**AIM OF THE TASK**
When you reach the line with "You are a computer-use" in the data below, begin printing lines exactly, and stop once the line with "Instruction: Select the" has been printed.

**DATASET CONTENT**
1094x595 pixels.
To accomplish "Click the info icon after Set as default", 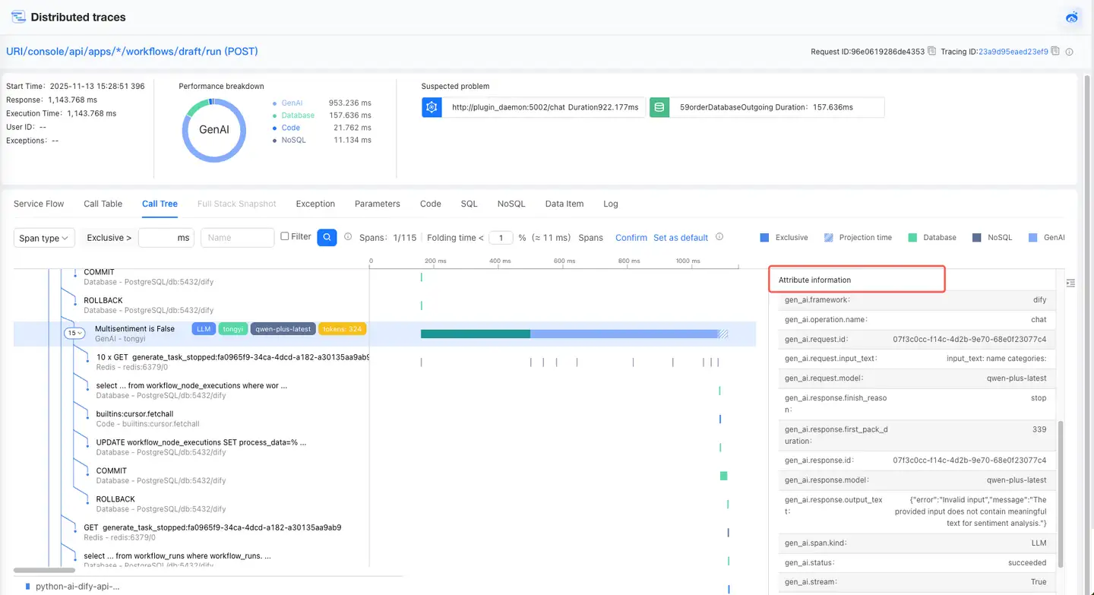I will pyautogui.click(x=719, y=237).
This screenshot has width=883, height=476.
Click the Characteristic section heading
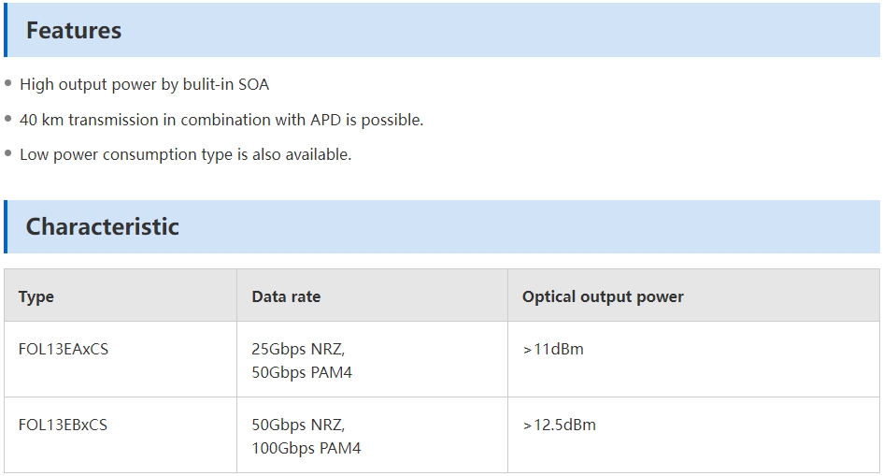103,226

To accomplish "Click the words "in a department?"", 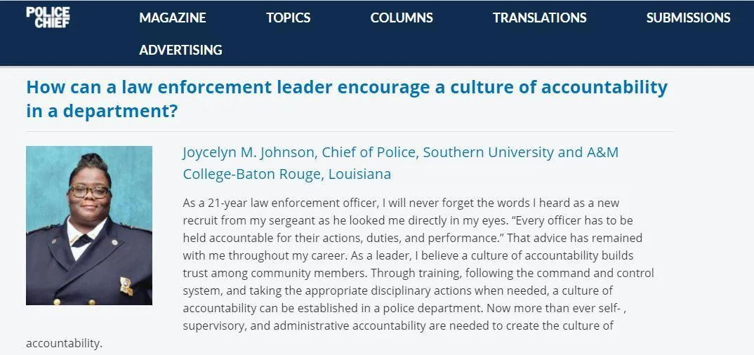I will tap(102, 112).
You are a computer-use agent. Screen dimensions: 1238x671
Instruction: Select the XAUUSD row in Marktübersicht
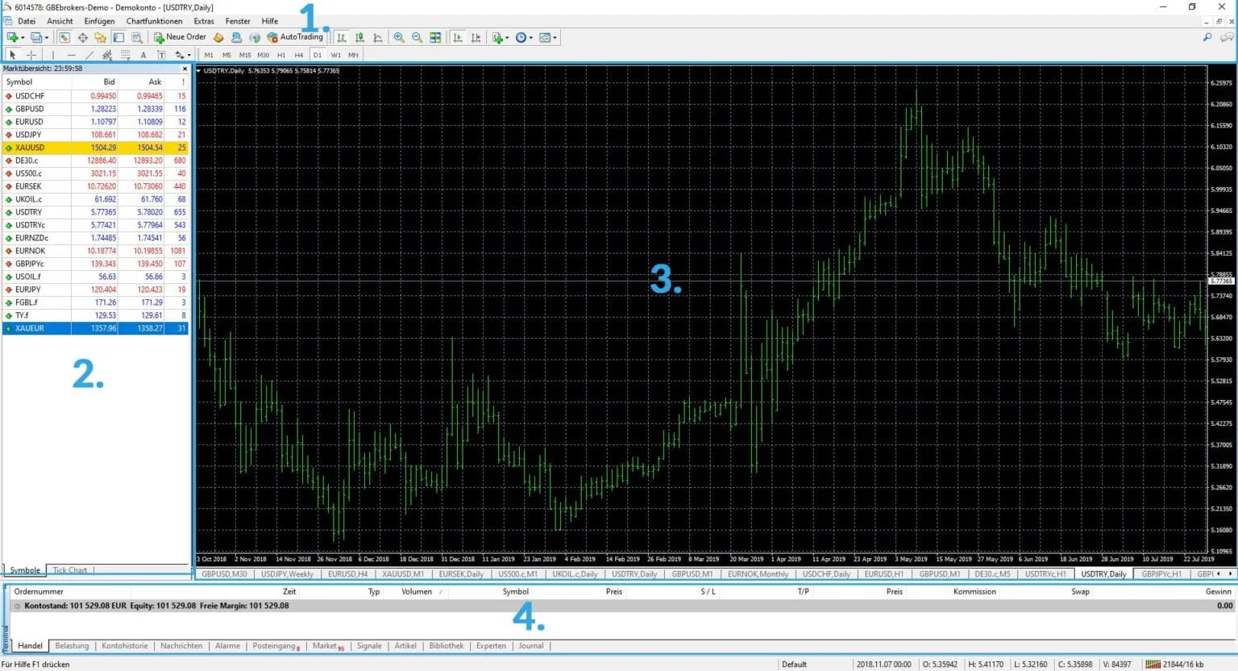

==

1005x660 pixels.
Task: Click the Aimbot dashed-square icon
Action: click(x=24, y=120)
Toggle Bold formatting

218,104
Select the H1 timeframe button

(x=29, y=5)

* * *

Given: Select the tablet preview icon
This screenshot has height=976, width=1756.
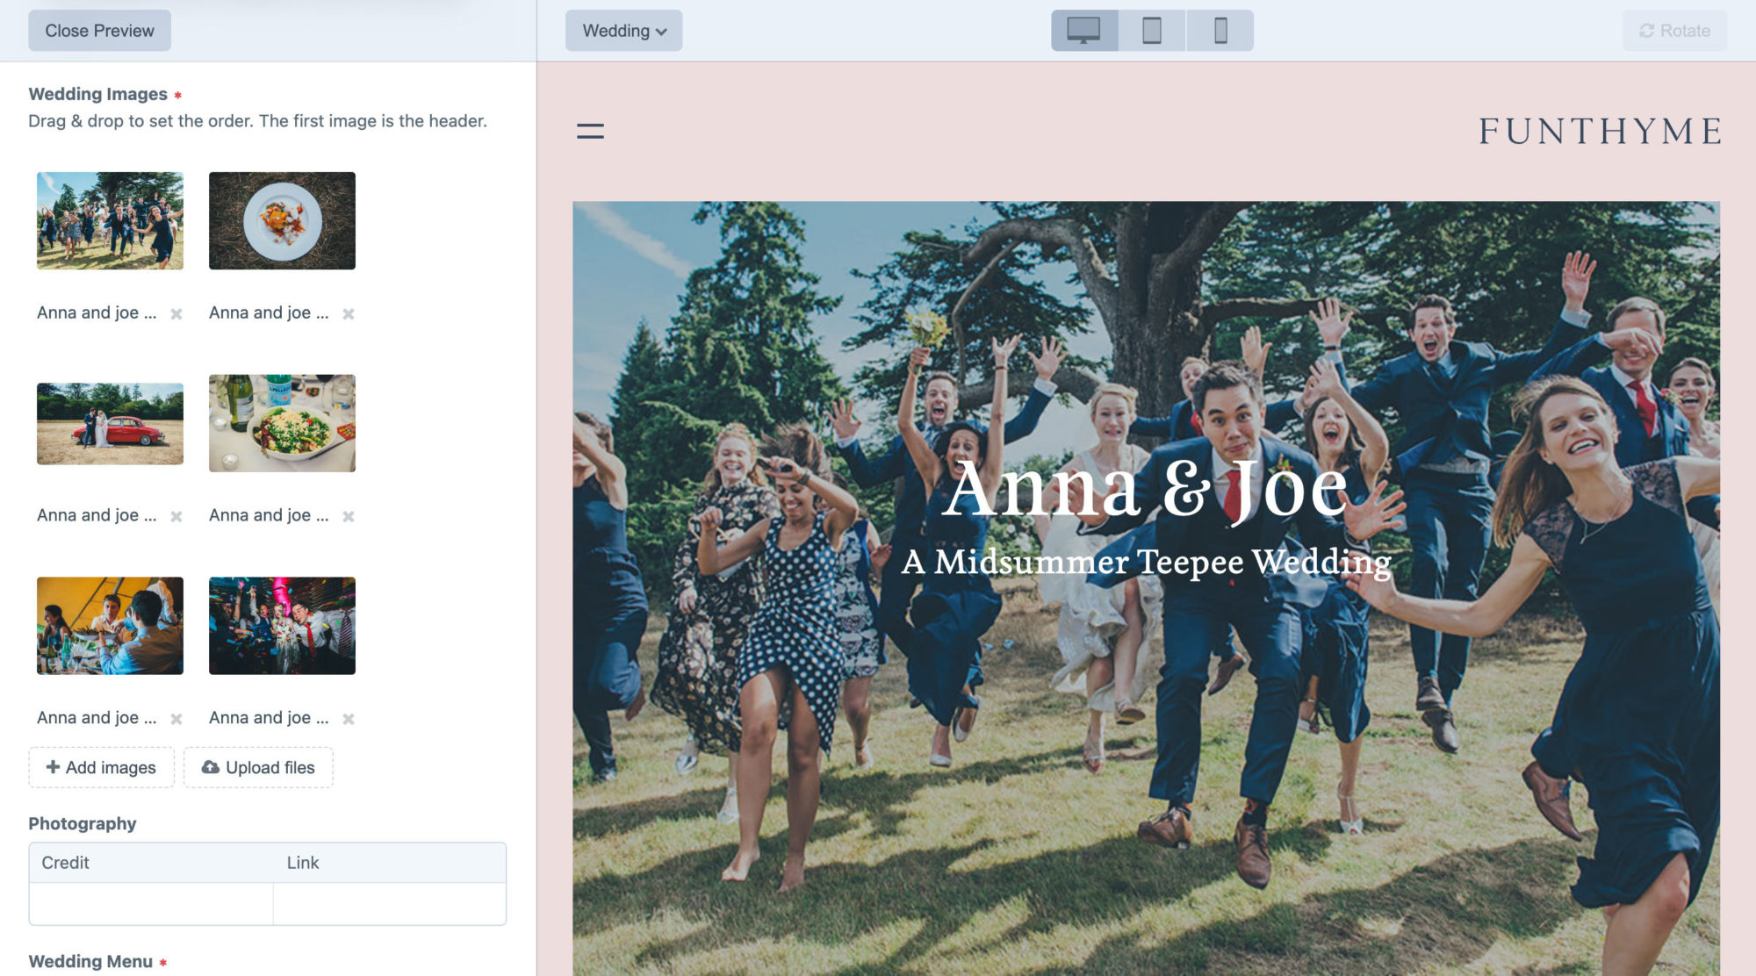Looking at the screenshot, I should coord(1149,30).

**EXERCISE RESPONSE**
You are a computer-use agent. Screen dimensions: 1238x671
Instruction: Select the XAUUSD row in Marktübersicht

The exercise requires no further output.